Era un niño muy tímido que no caía demasiado bien a los demás niños de primer curso. Cuando se aproximaba el día de San Valentín, a su madre le encantó que una tarde le pidiera que escribiese el nombre de todos los niños de su clase para hacerle un regalo a cada uno. Fue recordando los nombres lentamente en voz alta, mientras su madre tomaba nota en una hoja de papel. Al niño le preocupaba terriblemente que se le olvidara alguno.
Pertrechado con un cuaderno de tarjetas recortables de San Valentín, tijeras, lápices de colores y pegamento, se puso a trabajar concienzudamente, siguiendo la lista. Cada vez que terminaba una tarjeta, su madre escribía el nombre con letra de imprenta en un trozo de papel y observaba al niño mientras lo copiaba laboriosamente. La satisfacción del niño aumentaba en la misma medida que el montón de tarjetas.
Entonces la madre empezó a preocuparse, pensando si los demás niños también le regalarían tarjetas de San Valentín. Su hijo volvía a casa tan rápido todas las tardes para seguir con su tarea que parecía probable que los demás niños que jugaban en la calle se olvidaran de su existencia. ¡Qué espantoso sería que su hijo fuera a la fiesta con treinta y siete regalos como prueba de cariño y nadie se hubiera acordado de él! Pensó si había alguna forma de meter unas tarjetas entre las que estaba preparando para asegurarse de que al menos recibiera unas cuantas, pero el niño vigilaba su tesoro con tal celo y las contaba una y otra vez con tanto cuidado que no había ninguna forma de colarle ninguna. Adoptó el papel más normal de una madre, el de la paciente espera.

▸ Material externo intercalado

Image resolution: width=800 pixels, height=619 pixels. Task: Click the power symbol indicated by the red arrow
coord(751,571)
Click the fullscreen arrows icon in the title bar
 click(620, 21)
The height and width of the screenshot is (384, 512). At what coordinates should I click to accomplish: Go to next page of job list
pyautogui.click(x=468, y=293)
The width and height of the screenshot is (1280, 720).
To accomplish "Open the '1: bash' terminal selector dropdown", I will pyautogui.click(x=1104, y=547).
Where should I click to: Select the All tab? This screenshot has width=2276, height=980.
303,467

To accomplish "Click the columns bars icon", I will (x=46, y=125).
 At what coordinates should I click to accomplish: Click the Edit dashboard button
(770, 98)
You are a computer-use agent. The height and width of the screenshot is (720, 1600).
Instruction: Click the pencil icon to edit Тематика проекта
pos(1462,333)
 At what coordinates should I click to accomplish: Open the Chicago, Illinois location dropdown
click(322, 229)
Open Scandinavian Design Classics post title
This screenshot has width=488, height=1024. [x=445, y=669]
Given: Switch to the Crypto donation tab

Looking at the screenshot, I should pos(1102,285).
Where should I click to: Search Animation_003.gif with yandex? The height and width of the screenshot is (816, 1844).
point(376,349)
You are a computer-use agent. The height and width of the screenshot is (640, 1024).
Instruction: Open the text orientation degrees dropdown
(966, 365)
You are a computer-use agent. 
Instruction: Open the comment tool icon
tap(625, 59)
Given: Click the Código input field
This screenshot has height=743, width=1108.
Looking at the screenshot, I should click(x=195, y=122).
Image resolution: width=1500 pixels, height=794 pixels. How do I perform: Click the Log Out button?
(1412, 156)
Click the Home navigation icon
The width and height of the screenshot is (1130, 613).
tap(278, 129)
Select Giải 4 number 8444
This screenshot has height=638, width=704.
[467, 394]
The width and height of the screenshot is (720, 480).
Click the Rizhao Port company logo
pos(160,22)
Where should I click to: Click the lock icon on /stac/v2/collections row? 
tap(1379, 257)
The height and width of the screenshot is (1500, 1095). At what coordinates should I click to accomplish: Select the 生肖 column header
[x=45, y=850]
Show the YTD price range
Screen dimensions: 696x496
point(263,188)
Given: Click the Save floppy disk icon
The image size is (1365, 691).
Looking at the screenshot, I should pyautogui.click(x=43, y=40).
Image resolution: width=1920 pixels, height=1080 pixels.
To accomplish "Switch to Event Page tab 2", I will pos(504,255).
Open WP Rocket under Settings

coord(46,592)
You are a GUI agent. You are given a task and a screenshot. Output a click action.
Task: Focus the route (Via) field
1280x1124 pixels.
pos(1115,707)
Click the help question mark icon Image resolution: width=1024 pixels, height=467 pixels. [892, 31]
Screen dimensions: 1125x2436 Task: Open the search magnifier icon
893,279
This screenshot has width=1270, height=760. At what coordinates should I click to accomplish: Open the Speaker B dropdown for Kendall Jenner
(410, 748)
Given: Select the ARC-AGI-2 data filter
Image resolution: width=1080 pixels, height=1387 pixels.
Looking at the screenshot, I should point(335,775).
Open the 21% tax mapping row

Por fin llegó el día de San Valentín, y observó a su hijo mientras caminaba pesadamente por la calle cubierta de nieve, con una caja de galletas en forma de corazón en una mano y una bolsa firmemente agarrada con la otra con los treinta y siete regalos que tan laboriosamente había preparado. "¡Dios mío, por favor, que le den al menos una tarjeta!" , rogó.
Pasó toda la mañana entretenida, haciendo cosas con las manos, pero su corazón estaba en el colegio. A las tres y media se sentó a hacer punto, en la silla que, como sin quererlo, le proporcionaba una visión completa de la calle.
Por fin apareció el niño, solo. A su madre se le cayó el alma a los pies. Subía por la calle, volviéndose de espaldas de vez en cuando para dar unos pasos protegiéndose del viento. La mujer forzó la vista para verle la cara. Desde lejos era una simple mancha rosada.
Hasta que el niño entró en el sendero no la vio, una solitaria tarjeta que aferraba con la pequeña manopla roja. Solo una. Con todo el trabajo que se había tomado. Y probablemente del maestro. La labor de punto se le quedó borrosa ante los ojos. ¡Ojalá pudiera interponerse entre su hijo y la vida! Dejó la labor y fue a recibirlo a la puerta.
-¡Qué colorado vienes! -dijo-. Venga, voy a quitarte la bufanda. ¿Estaban buenas las galletas?
El niño la miró con cara resplandeciente y de satisfacción.
-¿A que no sabes una cosa? -dijo-. ¡Que no me he olvidado de nadie! ¡Ni de uno solo!